Task item: Here is the listing. Report each line in it that contains the string "computer".

Given information:
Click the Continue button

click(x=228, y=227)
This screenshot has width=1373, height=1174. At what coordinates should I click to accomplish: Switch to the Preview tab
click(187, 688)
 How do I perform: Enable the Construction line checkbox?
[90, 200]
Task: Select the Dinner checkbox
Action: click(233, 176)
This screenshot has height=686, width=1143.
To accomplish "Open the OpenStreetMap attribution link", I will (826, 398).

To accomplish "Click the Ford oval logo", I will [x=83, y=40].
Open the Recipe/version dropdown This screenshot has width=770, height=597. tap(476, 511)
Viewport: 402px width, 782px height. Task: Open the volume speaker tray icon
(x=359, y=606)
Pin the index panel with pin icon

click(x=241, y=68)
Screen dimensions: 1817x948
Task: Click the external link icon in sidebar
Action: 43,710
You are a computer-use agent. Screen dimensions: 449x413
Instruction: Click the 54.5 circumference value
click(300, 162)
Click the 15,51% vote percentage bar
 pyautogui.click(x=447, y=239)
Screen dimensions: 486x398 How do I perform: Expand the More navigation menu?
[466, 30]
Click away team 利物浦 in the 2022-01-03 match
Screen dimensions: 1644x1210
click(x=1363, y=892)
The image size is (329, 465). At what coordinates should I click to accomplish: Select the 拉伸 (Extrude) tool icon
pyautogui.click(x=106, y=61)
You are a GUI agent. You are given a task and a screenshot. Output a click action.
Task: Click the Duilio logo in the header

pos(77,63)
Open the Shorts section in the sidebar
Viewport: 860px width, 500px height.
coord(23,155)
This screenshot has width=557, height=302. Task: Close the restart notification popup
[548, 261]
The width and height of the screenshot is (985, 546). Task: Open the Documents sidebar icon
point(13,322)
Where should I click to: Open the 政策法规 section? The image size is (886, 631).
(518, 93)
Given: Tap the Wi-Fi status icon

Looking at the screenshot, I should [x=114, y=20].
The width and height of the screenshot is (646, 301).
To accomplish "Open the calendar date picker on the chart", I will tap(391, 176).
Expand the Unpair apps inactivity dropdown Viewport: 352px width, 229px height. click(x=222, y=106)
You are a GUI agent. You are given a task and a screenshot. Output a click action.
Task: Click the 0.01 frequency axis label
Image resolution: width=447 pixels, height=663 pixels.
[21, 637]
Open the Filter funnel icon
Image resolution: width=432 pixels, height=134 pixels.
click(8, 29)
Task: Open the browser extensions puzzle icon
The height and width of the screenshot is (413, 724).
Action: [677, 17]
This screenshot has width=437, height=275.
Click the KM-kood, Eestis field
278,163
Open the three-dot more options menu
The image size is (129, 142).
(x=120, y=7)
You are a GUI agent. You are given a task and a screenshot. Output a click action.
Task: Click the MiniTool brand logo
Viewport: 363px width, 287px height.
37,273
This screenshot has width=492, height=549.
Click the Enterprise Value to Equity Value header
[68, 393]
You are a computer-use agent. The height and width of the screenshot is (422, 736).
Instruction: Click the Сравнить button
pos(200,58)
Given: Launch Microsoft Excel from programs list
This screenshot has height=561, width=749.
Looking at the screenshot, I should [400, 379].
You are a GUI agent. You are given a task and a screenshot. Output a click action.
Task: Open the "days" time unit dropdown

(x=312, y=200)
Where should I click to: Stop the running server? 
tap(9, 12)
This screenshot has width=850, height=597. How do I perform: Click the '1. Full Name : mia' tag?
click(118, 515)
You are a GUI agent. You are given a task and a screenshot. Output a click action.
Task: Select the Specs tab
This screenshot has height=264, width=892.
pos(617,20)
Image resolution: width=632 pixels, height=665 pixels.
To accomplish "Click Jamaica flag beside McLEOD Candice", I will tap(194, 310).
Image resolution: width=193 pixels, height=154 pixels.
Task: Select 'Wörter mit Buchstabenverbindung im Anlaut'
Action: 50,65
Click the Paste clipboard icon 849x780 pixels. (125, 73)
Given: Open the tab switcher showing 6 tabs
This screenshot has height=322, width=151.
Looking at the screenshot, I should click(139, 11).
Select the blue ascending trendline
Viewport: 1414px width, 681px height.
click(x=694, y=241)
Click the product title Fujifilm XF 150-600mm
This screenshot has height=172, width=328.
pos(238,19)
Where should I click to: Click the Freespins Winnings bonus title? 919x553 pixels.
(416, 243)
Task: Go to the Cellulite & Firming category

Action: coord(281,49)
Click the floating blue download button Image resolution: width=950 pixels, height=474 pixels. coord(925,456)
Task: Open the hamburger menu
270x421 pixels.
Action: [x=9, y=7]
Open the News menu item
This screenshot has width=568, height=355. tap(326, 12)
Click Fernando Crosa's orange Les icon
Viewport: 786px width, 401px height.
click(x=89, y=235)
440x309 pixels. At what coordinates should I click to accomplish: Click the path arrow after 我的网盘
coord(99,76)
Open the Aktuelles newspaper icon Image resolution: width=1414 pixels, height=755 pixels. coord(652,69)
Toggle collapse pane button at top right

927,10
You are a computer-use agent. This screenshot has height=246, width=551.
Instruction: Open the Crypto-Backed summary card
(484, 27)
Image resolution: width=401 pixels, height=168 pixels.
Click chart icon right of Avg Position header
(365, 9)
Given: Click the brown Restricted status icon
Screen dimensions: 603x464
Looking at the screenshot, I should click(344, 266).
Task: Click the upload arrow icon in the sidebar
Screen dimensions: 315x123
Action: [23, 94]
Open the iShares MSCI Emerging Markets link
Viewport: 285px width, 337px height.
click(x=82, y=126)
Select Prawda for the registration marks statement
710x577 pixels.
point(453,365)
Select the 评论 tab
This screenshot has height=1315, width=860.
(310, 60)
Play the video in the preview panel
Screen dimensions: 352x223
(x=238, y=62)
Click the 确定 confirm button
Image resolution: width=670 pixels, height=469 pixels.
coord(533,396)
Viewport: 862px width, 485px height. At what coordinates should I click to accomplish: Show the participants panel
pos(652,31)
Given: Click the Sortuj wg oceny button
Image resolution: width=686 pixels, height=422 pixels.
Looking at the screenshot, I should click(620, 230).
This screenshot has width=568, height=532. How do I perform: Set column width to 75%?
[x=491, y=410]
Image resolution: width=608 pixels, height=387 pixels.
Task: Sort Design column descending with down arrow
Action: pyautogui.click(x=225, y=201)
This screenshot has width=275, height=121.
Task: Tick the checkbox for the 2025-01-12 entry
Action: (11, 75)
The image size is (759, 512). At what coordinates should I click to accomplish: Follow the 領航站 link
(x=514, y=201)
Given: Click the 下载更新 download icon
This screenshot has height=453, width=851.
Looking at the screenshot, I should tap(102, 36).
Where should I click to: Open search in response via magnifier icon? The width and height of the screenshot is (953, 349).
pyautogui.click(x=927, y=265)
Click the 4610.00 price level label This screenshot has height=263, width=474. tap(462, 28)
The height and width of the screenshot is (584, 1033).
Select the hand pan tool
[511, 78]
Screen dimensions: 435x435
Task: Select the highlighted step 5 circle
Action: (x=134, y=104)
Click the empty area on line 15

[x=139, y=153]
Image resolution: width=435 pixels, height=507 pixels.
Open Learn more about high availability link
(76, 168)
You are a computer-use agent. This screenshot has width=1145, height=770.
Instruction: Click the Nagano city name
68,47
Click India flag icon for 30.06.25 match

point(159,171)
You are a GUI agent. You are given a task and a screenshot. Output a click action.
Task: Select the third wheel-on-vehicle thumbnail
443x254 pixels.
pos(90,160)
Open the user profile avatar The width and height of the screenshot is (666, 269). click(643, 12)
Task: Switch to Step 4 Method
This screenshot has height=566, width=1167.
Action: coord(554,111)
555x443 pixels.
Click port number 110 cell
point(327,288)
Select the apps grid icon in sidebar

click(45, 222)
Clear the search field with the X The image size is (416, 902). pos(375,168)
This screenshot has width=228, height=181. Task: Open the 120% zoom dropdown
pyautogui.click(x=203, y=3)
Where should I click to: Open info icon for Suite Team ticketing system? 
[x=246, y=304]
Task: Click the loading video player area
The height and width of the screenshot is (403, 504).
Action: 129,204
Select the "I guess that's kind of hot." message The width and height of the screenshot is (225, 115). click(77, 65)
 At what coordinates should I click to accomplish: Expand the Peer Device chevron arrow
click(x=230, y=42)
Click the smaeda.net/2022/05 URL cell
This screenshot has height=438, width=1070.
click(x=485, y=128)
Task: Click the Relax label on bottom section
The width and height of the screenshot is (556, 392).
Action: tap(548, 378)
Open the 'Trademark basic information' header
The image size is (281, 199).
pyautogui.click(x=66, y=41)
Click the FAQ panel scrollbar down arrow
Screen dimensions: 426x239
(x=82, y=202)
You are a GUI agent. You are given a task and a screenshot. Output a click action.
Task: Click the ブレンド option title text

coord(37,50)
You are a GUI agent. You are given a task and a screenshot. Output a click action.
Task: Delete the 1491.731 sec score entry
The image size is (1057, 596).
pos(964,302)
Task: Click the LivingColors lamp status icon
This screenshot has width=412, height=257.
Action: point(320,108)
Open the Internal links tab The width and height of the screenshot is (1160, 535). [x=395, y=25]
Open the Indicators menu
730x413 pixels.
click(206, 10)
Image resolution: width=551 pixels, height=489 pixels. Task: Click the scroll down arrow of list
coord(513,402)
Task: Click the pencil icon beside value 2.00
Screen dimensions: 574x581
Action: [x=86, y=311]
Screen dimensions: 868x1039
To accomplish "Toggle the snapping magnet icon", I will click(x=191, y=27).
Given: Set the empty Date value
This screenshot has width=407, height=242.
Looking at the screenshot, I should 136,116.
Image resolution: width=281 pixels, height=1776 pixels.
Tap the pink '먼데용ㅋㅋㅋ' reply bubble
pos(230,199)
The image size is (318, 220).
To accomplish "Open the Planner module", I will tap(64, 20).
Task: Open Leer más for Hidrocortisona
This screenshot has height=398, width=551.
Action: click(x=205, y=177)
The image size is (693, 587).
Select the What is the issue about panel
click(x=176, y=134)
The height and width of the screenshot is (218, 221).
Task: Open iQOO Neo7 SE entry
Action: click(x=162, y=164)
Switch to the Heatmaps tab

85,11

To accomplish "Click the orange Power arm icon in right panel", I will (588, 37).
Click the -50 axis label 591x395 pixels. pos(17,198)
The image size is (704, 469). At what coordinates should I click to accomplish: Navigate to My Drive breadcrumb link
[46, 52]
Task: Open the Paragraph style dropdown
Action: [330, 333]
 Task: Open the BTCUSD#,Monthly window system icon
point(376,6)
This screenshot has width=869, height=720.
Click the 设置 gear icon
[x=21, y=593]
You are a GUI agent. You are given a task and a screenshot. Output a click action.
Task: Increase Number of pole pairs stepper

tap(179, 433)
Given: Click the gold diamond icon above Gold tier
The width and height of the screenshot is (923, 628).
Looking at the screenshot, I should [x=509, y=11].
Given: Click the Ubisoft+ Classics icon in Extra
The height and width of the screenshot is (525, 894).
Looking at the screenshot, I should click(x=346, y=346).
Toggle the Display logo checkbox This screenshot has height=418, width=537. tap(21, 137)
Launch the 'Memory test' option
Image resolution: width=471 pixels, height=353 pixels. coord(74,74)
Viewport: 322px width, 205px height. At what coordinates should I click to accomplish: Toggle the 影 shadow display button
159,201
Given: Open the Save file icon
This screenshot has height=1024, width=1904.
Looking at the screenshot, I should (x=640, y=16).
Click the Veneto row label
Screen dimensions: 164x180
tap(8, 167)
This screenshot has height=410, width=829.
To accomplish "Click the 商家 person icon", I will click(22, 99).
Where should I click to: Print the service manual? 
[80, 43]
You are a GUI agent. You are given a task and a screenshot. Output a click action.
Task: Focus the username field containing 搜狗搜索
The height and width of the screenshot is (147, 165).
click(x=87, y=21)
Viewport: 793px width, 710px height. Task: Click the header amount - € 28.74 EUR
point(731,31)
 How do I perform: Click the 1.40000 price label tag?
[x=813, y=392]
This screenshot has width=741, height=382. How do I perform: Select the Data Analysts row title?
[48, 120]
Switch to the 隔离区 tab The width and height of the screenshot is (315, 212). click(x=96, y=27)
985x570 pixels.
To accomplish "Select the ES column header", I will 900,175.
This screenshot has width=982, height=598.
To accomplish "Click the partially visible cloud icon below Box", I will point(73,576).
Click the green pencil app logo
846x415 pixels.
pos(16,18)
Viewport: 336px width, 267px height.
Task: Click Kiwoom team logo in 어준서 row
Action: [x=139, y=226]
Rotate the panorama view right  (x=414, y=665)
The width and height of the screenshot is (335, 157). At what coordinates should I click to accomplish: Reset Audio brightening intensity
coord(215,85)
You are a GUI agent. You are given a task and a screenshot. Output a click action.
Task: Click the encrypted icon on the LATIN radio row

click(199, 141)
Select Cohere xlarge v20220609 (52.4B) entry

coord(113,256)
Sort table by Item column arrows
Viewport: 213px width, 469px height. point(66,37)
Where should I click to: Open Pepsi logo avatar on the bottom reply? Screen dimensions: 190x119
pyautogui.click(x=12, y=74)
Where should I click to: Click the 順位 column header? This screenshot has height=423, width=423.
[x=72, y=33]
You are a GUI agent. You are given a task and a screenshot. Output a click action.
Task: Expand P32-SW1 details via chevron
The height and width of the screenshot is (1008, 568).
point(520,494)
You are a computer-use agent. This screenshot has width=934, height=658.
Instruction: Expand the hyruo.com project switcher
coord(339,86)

Exercise result:
You are a computer-use agent. Screen dimensions: 449x413
You are a computer-use agent. The height and width of the screenshot is (422, 736).
You are a computer-use agent. This screenshot has height=246, width=551.
You are a computer-use agent. This screenshot has width=1145, height=770.
You are a computer-use agent. This screenshot has width=934, height=658.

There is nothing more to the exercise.